## Requirement
From the line containing "Open Год выпуска start year dropdown" down to the line containing "Viewport: 1512px width, 799px height." in the records below, reproduce every line exactly, ends included, and omit all others.
Top of The records
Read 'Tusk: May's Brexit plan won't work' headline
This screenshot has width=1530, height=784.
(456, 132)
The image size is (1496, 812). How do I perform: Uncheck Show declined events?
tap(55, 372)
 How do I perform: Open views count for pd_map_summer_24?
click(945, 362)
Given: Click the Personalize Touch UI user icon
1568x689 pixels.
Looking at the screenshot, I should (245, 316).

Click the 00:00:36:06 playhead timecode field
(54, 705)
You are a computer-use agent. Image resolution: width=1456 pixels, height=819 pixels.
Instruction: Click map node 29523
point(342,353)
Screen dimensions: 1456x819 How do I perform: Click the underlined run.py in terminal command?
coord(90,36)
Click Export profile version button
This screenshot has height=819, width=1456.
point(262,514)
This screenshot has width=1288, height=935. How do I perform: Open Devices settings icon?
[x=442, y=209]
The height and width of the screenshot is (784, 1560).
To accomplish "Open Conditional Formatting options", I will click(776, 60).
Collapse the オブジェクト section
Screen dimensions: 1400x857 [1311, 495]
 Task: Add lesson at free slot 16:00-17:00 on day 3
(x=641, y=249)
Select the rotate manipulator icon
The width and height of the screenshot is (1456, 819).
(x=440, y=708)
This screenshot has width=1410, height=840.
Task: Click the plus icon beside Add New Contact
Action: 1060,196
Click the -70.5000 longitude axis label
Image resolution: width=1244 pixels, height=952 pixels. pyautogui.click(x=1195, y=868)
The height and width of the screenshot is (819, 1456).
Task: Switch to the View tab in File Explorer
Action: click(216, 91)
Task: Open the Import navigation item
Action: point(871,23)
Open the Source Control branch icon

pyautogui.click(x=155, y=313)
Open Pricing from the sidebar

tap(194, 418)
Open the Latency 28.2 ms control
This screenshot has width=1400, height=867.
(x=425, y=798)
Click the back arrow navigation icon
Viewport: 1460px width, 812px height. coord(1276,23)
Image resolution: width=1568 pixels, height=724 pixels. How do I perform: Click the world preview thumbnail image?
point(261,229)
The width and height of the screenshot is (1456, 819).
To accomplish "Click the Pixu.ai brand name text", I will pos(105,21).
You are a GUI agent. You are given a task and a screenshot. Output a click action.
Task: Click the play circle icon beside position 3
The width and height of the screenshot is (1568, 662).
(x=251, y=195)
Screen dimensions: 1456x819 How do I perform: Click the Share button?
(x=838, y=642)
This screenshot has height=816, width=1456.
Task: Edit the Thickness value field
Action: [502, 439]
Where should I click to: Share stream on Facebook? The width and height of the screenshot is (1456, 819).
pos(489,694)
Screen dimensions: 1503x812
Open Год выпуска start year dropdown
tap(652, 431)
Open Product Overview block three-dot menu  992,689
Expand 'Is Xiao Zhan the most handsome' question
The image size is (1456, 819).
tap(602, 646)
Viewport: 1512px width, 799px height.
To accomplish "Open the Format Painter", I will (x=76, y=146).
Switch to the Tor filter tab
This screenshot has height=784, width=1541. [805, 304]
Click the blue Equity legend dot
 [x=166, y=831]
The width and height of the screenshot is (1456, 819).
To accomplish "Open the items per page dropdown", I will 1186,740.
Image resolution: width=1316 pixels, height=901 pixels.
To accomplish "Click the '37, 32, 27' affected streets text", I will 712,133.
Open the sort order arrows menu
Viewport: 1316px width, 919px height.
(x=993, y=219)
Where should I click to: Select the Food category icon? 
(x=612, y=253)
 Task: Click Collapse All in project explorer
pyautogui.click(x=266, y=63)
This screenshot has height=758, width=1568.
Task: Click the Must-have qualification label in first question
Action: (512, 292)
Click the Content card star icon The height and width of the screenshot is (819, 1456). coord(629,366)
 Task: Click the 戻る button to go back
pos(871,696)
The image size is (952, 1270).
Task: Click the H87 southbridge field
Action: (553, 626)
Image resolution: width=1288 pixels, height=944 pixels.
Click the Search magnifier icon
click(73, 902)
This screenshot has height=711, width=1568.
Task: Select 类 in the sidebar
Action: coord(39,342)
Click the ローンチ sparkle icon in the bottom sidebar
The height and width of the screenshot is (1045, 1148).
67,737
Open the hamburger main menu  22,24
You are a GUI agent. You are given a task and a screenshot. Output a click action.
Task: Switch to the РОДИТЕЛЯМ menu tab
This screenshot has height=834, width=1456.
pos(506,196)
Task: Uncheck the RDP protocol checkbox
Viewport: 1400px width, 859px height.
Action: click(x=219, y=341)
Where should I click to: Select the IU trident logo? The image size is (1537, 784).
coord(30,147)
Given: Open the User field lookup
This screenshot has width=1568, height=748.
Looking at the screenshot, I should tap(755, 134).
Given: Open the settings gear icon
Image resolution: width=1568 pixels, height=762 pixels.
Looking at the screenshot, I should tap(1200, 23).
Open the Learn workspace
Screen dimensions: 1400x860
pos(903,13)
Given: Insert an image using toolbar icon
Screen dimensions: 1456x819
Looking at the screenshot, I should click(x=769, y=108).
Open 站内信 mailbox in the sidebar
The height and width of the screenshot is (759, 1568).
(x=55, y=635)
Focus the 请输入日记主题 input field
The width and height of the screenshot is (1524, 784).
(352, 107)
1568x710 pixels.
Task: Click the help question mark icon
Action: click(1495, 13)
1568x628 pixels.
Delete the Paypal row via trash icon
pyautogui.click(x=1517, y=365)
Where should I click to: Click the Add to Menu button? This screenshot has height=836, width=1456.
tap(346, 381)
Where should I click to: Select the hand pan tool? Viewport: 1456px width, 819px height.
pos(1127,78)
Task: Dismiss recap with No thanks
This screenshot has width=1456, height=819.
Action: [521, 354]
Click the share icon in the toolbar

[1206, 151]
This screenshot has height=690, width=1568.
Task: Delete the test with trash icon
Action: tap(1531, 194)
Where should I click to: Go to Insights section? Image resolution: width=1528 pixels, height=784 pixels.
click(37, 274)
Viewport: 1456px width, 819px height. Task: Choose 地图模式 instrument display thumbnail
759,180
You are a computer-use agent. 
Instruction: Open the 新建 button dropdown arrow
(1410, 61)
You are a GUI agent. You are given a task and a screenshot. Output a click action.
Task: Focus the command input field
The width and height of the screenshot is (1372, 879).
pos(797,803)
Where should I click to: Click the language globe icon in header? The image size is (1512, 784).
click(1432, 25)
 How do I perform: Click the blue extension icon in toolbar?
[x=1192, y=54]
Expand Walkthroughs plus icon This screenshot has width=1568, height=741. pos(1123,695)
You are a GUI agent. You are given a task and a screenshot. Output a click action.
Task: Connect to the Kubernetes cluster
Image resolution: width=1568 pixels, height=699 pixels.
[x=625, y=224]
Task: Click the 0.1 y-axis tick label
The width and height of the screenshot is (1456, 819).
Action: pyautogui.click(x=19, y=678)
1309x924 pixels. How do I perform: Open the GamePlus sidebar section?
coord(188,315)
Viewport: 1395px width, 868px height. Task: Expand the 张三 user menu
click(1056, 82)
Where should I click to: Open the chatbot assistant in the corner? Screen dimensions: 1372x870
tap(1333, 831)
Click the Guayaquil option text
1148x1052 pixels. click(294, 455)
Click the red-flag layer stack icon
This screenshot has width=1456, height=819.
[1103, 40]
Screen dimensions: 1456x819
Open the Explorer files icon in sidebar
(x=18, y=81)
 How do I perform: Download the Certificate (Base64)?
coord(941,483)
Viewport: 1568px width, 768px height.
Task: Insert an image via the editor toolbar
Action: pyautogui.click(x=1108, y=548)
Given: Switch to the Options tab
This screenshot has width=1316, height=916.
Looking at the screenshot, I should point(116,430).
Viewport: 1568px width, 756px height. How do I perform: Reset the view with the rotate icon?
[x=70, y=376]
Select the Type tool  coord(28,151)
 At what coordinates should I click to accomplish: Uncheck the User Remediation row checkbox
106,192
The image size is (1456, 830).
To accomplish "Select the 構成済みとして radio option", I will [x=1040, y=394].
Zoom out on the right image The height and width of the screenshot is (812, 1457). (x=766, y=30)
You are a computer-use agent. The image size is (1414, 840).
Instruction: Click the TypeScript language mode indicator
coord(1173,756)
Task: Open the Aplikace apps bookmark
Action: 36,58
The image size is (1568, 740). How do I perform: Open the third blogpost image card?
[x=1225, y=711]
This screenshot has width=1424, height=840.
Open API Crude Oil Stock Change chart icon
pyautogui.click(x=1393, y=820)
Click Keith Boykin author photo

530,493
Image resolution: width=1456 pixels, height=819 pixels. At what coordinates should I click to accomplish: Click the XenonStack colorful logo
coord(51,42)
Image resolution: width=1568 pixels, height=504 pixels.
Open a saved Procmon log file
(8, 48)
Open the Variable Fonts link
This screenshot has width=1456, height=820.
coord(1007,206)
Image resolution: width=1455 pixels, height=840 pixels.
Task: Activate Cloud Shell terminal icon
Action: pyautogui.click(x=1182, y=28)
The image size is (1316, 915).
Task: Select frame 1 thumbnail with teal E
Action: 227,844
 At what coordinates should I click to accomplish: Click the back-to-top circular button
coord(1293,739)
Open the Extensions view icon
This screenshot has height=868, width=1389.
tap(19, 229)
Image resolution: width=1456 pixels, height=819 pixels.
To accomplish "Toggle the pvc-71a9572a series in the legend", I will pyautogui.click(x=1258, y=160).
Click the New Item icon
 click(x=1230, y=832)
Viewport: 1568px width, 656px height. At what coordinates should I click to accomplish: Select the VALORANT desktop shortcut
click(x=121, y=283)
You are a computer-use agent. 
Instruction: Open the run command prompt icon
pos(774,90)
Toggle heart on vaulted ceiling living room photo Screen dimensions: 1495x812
Bottom of The records
## Reply to the exercise
Open Год выпуска start year dropdown
tap(652, 431)
Open Product Overview block three-dot menu  992,689
Expand 'Is Xiao Zhan the most handsome' question
The image size is (1456, 819).
tap(602, 646)
Viewport: 1512px width, 799px height.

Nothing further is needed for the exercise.